Lastly, for each key generation, a plaintext is generated using the generatePlainText()
method, encrypted, and then decrypted again. We also test whether the decryption succeeded as a correctness check. The number of such plaintext-generation/encryption/decryption cycles is determined by the encDecCycles
attribute.
So, lets reconfigure our benchmark.
public static void main(String[] args) {
ABEBenchmarkParams params = new ABEWat11BenchmarkParams();
ABEBenchmarkConfigBuilder configBuilder = new ABEBenchmarkConfigBuilder().setIsCPABE(true);
configBuilder.setNumSetups(2);
configBuilder.setNumKeyGenerations(2);
configBuilder.setNumEncDecCycles(2);
ABEBenchmarkConfig config = configBuilder.buildConfig();
ABEBenchmark benchmark = new ABEBenchmark(params, config);
benchmark.doBenchmark();
}
Since we have increased the number of runs, the benchmark should now take longer.
Of course, you may not want to use the default selection of attribute/policy pairs.

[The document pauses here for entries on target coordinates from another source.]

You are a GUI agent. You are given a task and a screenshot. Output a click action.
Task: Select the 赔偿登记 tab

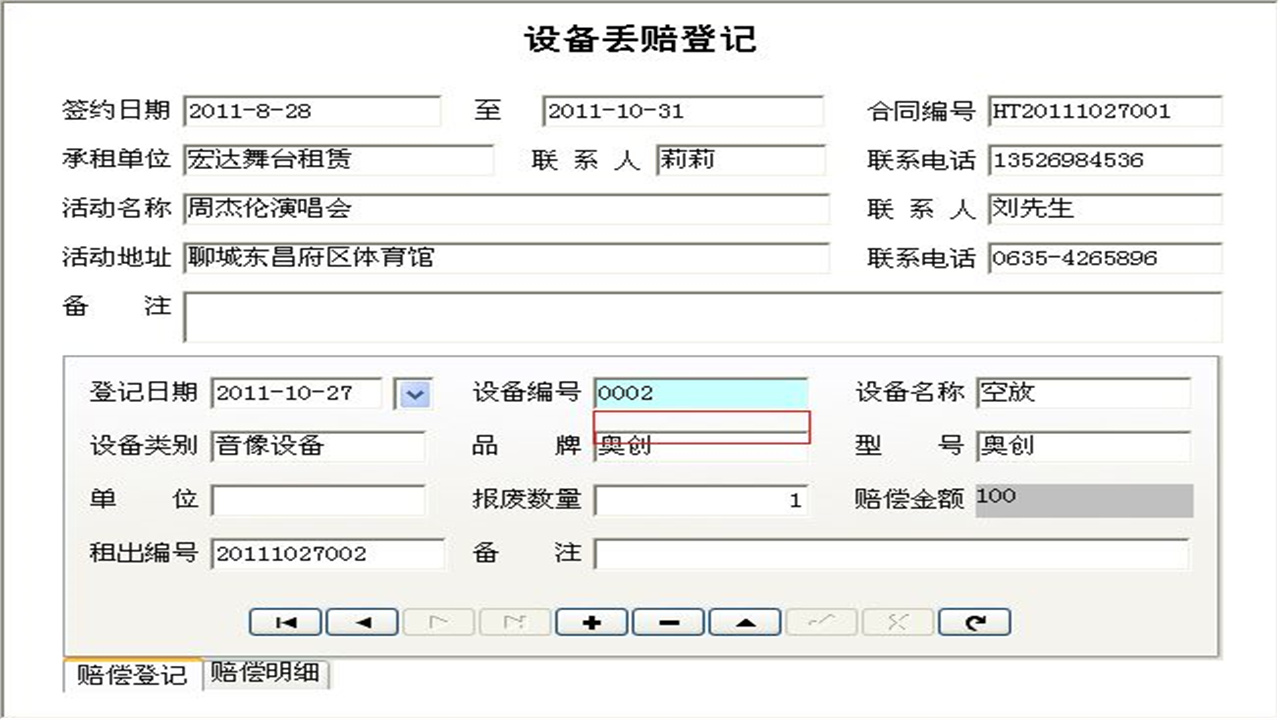tap(132, 675)
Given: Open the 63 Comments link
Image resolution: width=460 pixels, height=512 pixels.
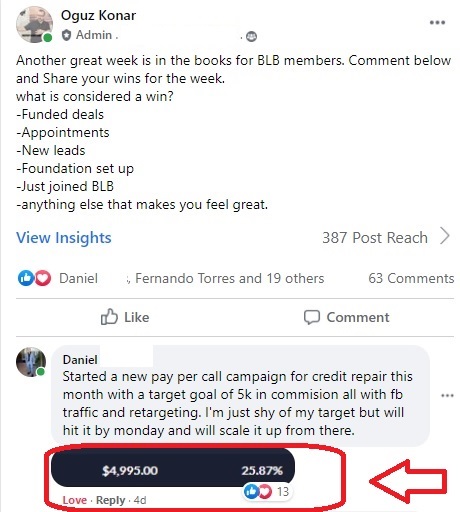Looking at the screenshot, I should click(411, 278).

The ABEBenchmarkConfigBuilder
object's setSetOfAttributesPolcyNameTriples()
method accepts an array of name/attributes/policy triples which will then be used in the benchmark instead of the default selection.
You can also change the number of warmup runs. A warmup run just simply does one run through each of setup, key generation, and one encryption/decryption cycle.
If you don't want your console to be cluttered during the benchmark, you can also disable most of the printing by using setPrintDetails(false)
.
Depending on the scheme, unless you specify a specific bilinear group, the setup algorithm will probably make use of the bilinear group selection of the upb.crypto.math
library. It will select a pairing of the right type providing the given security level. However, the pairings provided there are quite inefficient. If you want, you can instead use our wrapper around the efficient BN264 pairing from the mcl library.
Keep in mind that this is a type 3 pairing.